(AIM) Please count the lines in the items below that contain the word "Viewport", treating uppercase and lowercase as different, and reply with the number alone.

———

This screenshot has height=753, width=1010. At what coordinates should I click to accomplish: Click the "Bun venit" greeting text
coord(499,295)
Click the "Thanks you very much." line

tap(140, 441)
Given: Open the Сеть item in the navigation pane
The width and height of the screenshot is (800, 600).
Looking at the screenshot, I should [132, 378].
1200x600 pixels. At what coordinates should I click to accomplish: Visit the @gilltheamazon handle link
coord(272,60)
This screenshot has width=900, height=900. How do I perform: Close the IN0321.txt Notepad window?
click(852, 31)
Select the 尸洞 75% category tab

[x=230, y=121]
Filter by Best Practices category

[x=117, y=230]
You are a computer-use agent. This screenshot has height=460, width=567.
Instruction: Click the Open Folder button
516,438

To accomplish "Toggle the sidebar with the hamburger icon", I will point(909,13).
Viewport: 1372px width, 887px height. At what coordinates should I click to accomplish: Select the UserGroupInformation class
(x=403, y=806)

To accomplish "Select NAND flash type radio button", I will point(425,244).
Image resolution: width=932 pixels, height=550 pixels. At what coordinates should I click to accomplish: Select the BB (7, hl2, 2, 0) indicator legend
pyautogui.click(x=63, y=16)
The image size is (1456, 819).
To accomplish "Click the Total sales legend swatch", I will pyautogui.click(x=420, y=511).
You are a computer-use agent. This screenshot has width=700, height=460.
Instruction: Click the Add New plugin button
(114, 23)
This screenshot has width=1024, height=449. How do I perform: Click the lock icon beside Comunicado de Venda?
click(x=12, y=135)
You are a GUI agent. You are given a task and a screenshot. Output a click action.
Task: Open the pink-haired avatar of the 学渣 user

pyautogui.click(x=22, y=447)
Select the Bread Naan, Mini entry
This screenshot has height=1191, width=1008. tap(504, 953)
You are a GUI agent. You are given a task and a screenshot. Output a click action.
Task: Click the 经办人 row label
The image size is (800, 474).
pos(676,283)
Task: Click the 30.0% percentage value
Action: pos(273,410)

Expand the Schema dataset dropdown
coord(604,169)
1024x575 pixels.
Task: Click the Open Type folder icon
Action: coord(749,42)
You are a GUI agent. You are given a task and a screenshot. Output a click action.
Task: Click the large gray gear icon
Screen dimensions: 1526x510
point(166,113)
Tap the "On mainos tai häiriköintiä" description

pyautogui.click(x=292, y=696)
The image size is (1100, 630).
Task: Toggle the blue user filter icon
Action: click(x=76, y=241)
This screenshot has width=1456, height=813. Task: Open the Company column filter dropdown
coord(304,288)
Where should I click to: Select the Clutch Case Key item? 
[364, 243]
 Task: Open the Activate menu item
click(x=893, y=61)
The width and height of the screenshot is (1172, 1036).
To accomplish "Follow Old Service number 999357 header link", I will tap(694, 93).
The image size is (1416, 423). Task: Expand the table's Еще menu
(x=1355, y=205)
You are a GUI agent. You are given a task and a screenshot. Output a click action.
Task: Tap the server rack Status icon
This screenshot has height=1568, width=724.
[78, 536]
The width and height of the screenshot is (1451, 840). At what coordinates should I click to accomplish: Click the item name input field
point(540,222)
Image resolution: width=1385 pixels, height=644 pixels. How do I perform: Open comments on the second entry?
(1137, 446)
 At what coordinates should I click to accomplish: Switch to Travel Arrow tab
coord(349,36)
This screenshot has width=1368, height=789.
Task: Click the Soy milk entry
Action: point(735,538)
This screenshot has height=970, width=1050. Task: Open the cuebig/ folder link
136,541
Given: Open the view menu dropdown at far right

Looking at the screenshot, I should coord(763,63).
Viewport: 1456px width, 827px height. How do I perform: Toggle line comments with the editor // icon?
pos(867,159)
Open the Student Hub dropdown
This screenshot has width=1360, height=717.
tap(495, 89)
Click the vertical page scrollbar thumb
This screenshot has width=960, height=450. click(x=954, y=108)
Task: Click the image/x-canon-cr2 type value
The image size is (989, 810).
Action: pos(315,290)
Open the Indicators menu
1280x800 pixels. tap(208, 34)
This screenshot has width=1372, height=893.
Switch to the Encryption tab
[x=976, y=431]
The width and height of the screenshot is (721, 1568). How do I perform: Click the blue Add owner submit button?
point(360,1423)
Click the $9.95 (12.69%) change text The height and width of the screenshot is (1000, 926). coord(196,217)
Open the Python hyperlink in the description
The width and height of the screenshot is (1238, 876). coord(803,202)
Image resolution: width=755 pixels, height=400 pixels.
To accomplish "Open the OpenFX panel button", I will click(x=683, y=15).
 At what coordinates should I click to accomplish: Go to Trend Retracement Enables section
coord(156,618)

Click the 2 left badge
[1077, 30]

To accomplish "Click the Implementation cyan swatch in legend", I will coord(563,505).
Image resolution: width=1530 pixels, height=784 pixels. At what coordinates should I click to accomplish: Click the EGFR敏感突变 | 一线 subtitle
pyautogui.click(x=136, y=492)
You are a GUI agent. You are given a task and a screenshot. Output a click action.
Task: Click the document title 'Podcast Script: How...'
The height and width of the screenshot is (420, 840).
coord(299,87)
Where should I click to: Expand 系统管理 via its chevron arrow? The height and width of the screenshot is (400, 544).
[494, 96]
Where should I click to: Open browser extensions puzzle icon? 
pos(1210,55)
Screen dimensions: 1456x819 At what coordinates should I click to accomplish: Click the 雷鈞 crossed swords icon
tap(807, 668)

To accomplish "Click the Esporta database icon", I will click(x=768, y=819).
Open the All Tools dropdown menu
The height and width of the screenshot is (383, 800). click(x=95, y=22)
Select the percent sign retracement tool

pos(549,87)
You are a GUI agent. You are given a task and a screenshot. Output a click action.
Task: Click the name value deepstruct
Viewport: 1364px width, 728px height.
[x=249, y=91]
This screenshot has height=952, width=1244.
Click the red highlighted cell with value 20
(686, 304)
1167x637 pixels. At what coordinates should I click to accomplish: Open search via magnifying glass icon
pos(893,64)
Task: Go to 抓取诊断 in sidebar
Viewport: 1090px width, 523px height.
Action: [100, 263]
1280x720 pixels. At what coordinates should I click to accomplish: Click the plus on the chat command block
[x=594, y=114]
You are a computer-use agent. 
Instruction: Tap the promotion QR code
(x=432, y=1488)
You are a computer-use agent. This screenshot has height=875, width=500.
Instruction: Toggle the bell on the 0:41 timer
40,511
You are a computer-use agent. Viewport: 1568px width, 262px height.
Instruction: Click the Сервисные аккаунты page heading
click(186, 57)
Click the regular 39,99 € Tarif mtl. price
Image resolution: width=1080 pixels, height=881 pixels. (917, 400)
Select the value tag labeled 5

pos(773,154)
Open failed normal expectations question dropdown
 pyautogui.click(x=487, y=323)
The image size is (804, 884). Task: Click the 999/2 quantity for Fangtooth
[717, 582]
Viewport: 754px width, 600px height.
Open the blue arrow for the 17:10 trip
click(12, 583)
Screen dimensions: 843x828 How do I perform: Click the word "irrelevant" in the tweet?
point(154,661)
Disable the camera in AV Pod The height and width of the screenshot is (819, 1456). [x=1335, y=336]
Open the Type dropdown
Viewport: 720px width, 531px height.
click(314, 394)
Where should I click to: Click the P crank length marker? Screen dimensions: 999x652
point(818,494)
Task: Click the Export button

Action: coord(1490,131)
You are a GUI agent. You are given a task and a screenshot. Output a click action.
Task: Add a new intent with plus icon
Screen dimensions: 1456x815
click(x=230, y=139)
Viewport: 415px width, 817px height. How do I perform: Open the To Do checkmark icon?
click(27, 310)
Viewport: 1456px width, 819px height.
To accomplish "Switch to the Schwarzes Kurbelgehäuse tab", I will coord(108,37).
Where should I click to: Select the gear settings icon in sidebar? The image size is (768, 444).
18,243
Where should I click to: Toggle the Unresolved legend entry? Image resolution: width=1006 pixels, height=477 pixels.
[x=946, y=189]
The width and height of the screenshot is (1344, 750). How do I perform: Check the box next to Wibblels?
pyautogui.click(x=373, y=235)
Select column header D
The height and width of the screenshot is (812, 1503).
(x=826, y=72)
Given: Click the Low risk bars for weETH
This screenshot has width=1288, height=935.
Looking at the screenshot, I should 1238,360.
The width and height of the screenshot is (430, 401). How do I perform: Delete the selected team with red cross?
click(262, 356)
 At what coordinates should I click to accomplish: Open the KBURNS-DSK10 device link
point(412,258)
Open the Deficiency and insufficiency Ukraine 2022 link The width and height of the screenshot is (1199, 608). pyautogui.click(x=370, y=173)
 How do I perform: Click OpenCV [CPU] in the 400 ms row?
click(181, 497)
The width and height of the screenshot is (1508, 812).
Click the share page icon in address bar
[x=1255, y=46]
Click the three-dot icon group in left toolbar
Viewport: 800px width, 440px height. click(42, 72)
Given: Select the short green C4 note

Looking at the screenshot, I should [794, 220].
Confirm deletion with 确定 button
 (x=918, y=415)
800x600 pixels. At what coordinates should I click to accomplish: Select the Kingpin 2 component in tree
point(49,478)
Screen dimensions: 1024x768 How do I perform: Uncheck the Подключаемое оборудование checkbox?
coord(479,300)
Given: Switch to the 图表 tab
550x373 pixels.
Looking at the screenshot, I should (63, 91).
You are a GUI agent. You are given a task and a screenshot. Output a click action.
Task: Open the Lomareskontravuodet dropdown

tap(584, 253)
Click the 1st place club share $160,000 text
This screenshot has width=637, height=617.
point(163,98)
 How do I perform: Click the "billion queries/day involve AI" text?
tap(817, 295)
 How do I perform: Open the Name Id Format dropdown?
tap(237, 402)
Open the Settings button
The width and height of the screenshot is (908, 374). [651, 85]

———

(FULL ANSWER) 10